Walker-Warburg syndrome (WWS) is a rare genetic disorder belonging to the heterogeneous group of congenital muscular dystrophies, also termed α-dystroglycanopathies.
Key imaging features of WWS as depicted on Magnetic Resonance Imaging (MRI) include cobblestone lissencephaly, dysplastic cerebellar cortex with polymicrogyria and cysts, hypoplasia of the vermis and cerebellar hemispheres, hypoplastic pons and a typical posterior kink of the brainstem at the pontomesencephalic junction.

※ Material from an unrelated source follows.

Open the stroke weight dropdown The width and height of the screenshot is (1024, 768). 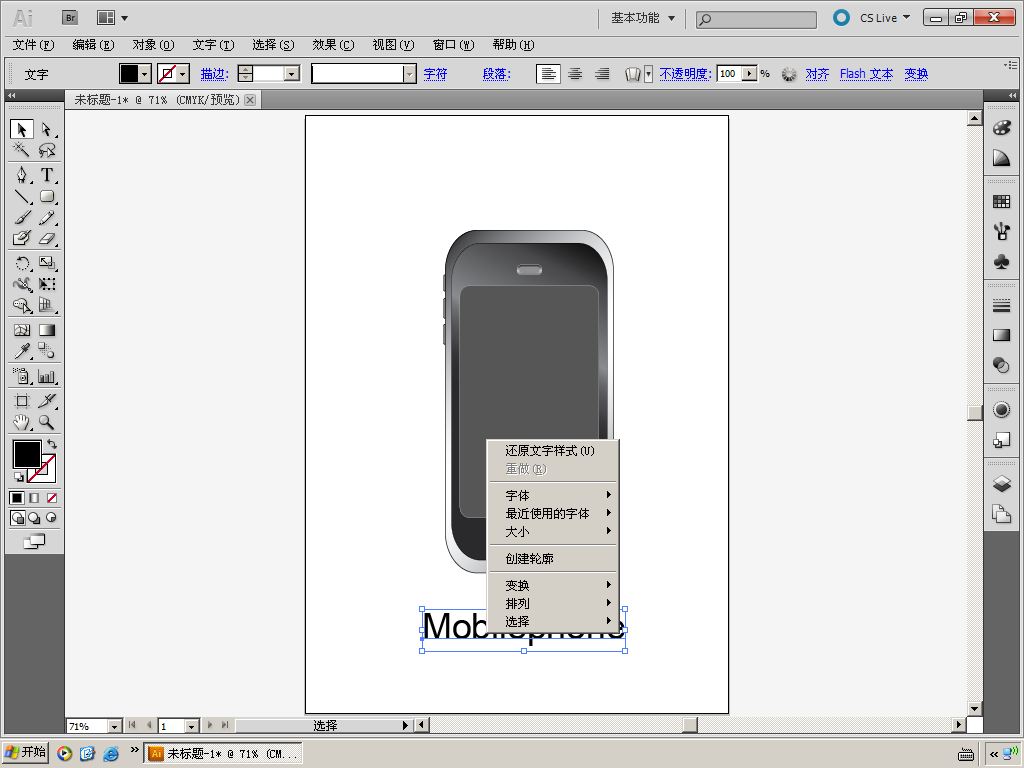point(291,74)
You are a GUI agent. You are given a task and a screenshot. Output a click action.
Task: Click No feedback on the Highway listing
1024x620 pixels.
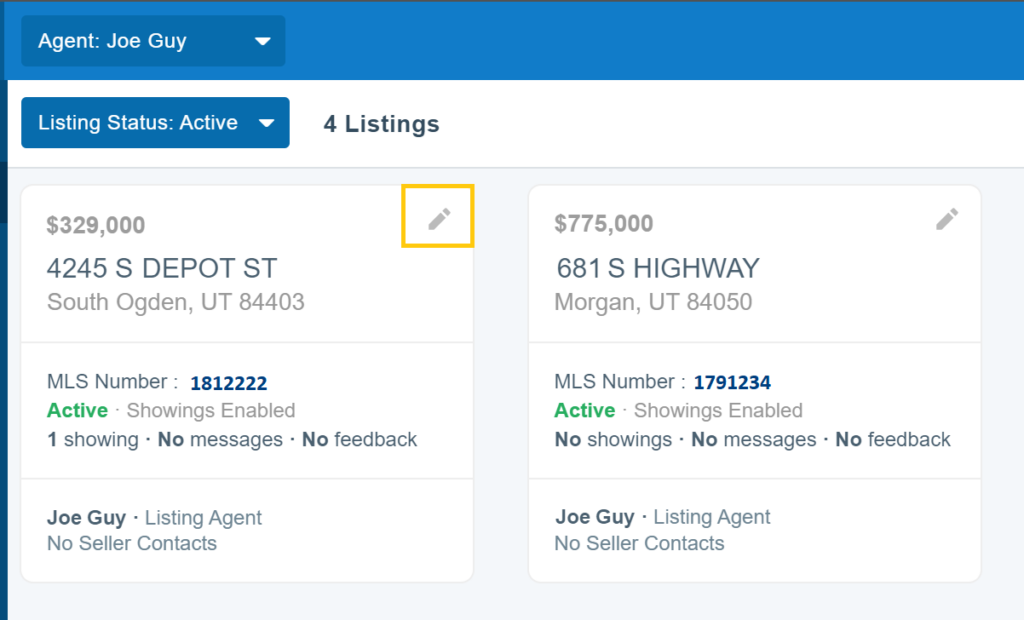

Prenatal diagnosis of WWS by means of ultrasound and fetal MRI is challenging. Although the finding of ventriculomegaly and brainstem kinking on MRI is considered sensitive, other possible diagnoses might include tubulinopathies and X-linked hydrocephalus due to L1CAM mutation. The presence of distinctive imaging features as ocular abnormalities (pointing to WWS) or abnormal basal ganglia (pointing to tubulinopathies) might help in narrowing the differential.
In this study we present a series of 12 cases with confirmed WWS. In all cases, bilateral cochlear hypoplasia was detected on fetal MRI.
Potentially, the detection of this unique feature might assist in the prenatal diagnosis of WWS by fetal MRI.